Defendant contends that the pleadings and affidavits in the instant case presented the factual issue of whether all of the terms of the parties’ agreement were contained in the letter dated August 13,1976. Defendant stated in an affidavit that during the initial interview plaintiff orally agreed to perfect the appeal in the Estate of Sander case, to amend the Harris Bank case, to prepare a defense in the Mackey case and to prepare malpractice actions against attorneys previously retained by defendant. The letter agreement specifically refers only to the Estate of Sander case and then refers to “the immediate problem of your pending lawsuits” and “some rather urgent court dates to meet.” The language “pending lawsuits” and “urgent court dates” is not defined and is ambiguous because at the time the letter was written defendant had at least two pending lawsuits, the Harris Bank case and the Mackey case, in addition to the Estate of Sander case. Also, plaintiff did, in fact, research and prepare a brief in the Harris Bank case. Thus, plaintiff’s own actions indicate that there may have been an oral understanding between the parties and that there is a genuine issue of fact as to whether the letter agreement contained the parties’ complete agreement. In reference to the Mackey case, plaintiff stated in a letter dated January 13,1977, that he had told defendant he could not handle the case; however, defendant stated in her affidavit that plaintiff agreed to prepare a defense to the case. Thus, an issue of fact is raised.

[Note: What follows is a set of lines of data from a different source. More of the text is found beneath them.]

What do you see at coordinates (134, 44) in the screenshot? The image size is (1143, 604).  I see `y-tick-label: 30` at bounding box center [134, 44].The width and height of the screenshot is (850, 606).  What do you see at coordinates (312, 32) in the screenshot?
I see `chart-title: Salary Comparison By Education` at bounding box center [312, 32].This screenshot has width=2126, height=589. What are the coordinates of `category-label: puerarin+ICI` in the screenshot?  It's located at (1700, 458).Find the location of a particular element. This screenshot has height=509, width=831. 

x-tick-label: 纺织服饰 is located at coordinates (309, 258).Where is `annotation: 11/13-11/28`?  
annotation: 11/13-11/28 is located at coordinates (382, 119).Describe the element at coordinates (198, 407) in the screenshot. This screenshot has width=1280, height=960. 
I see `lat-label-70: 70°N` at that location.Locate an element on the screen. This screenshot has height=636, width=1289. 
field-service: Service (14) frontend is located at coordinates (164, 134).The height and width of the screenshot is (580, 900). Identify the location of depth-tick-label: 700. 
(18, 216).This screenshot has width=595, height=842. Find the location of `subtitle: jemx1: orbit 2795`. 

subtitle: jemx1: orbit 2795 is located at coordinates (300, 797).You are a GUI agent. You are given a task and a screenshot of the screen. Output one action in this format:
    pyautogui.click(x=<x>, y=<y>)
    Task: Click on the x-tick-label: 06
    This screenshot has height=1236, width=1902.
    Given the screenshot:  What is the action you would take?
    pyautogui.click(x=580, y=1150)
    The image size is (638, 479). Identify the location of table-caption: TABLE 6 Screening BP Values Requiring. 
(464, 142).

The pleadings and affidavits and accompanying exhibits present also a genuine issue of fact as to whether plaintiff performed the services outlined in the letter agreement. In the letter plaintiff stated he would interview certain persons to obtain information, study the files and make a recommendation to defendant during the week of August 16, 1976. Defendant stated in her affidavit that plaintiff did not interview the persons as agreed and did not make any recommendations to her until September 15,1976, at which time he terminated his services. It has been held that whether a contract has been performed according to its terms is a question of fact. George F. Mueller & Sons, Inc. v. Northern Illinois Gas Co. (1975), 32 Ill. App. 3d 249, 253, 336 N.E.2d 185.

We conclude that genuine issues of material fact were raised by the pleadings and affidavits and that the court erred in granting summary judgment for plaintiff.

Defendant also contends that she was denied a fair hearing because the judge displayed prejudice against her and failed to protect her constitutional rights. A reading of the record does not support defendant’s allegations. Rather, the record indicates that the judge was patient with *21defendant and he allowed her an opportunity to present her case. Defendant contends that since she was appearing pro se, she should have been granted more leeway than is granted attorneys who appear before the court. It has been held in criminal cases that once a defendant chooses to waive counsel and represent himself, he is responsible for conducting his own defense (People v. Richardson (1959), 17 Ill. 2d 253, 260, 161 N.E.2d 268) and he may not expect favored treatment even though the result may be that he is less effective as his own attorney (People v. Tuczynski (1978), 62 Ill. App. 3d 644, 650, 378 N.E.2d 1200). This same principle should apply in civil cases.

Based on the foregoing we reverse the order of the circuit court of Cook County and remand the cause for further proceedings not inconsistent with this opinion.

Reversed and remanded.

STAMOS, P. J., and DOWNING, J., concur.